Description

Safety Mode is one of the more important parts of our FDIR architecture. Safety mode is essentially designed to keep the satellite alive when a fault occurs that has the potential of impacting the satellite on a subsystem or system level. Without safety mode, the satellite, and by extension the mission is at a high risk of failing.

The diagram below is a good summary of our fault management system:

Untitled

The housekeeping service (a FreeRTOS thread) will continuously poll the handlers (4 different FreeRTOS threads) to check if there are any errors with the different subsystems. If there is an error, the housekeeping service will make a decision whether to execute unit-level safety functions (which the handlers will execute automatically) or raise this error up to the Command Service. This decision matrix is based off of results from an FMECA analysis done by Mission Operations and @Eesa Aamer, which quantifies the criticality of certain satellite faults. If the error is deemed to potentially have an impact that will affect multiple subsystems or the satellite as a whole, then the housekeeping service will raise this error up to the Command Service. The Command Service (which is in charge of all satellite operations) will then put the satellite into Safety Mode.

When the satellite is in safety mode, it is in charge of doing two things:

Untitled

The first step is to try to keep the satellite alive until it can get into contact with the ground station. Since the satellite is orbiting the Earth, our ground station in Toronto will only have a few minutes each day to actively communicate with it. Hence, we need to make sure the satellite can take care of itself while its alone.
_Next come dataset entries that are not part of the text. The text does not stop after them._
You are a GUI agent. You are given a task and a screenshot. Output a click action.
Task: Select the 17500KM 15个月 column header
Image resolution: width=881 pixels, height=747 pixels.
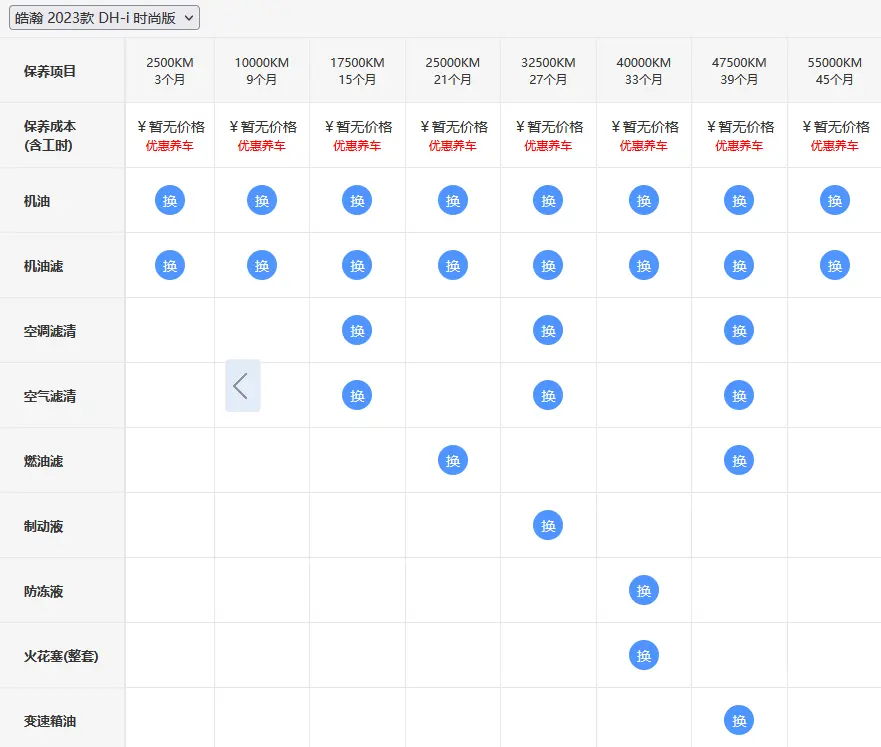tap(357, 71)

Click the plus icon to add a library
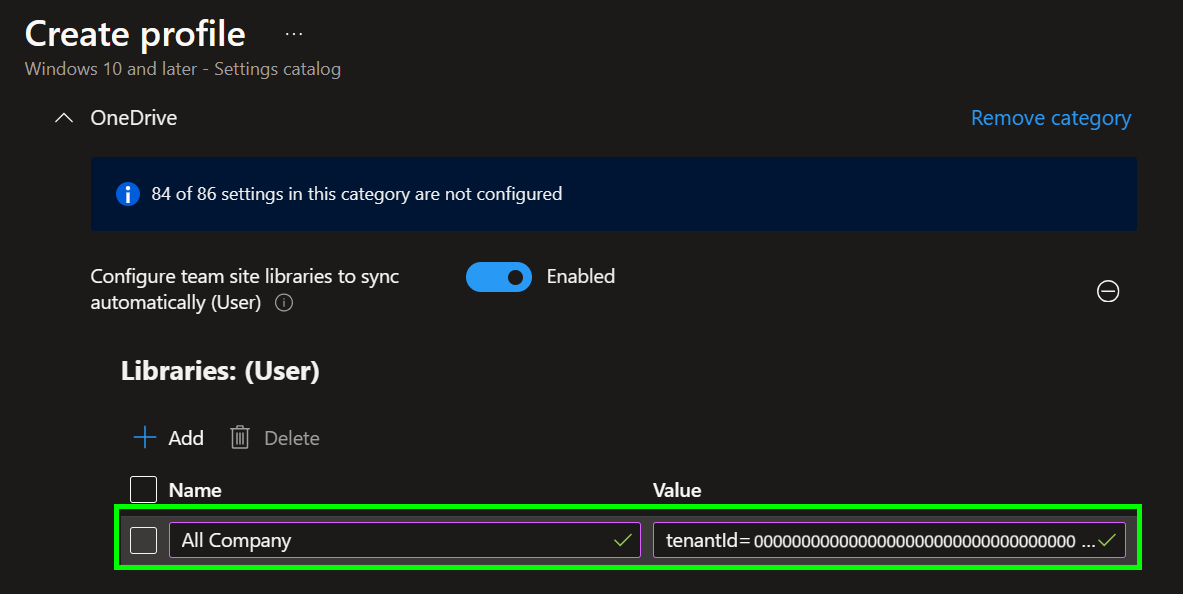[146, 438]
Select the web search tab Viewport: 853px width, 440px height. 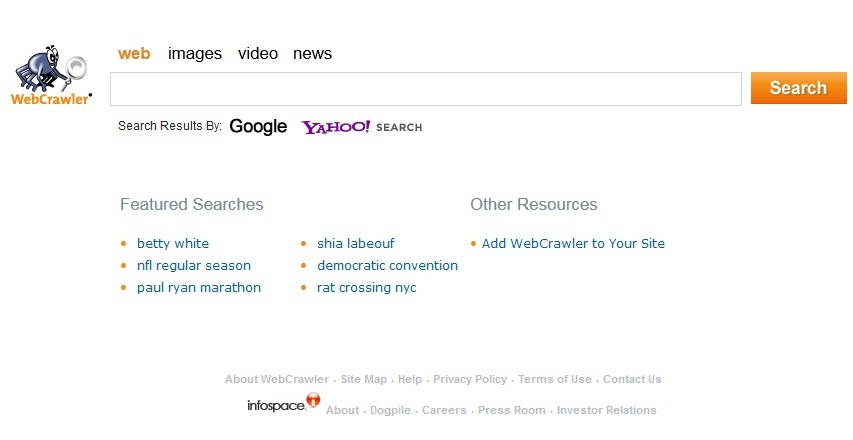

To do this, the satellite must maintain its power supply. The payload should be turned OFF and all other subsystems must be using as little power as possible. It should also ensure thermal safe status by polling thermistors on all critical components, to avoid any damage. To maintain a link to the ground, the receiver must be ON, and the flight software must verify this often. In order to get in contact with the ground, we must maintain nadir pointing attitude. Safety mode will need to regularly contact the ADCS module and potentially command it so that our antenna is always pointing towards the Earth. Finally, housekeeping should not stop in safety mode. We still need to poll each of the remaining subsystems for voltages, currents, temperatures, orbit data and altitude data to ensure the spacecraft is not in any immediate danger. Doing step one in most cases should be enough, as safety mode is meant to keep the satellite alive until the operations team on the ground can get into contact with it.

However, it may be crucial that if we can implement fixes to errors that we can predict beforehand. So step two is essentially determining if the error raised is one that we recognize, and then calling a function that implements some sort of solution. Step two is a little open-ended, as you will need the list of errors from Mission Operations and then get creative in terms of effective solutions to those errors.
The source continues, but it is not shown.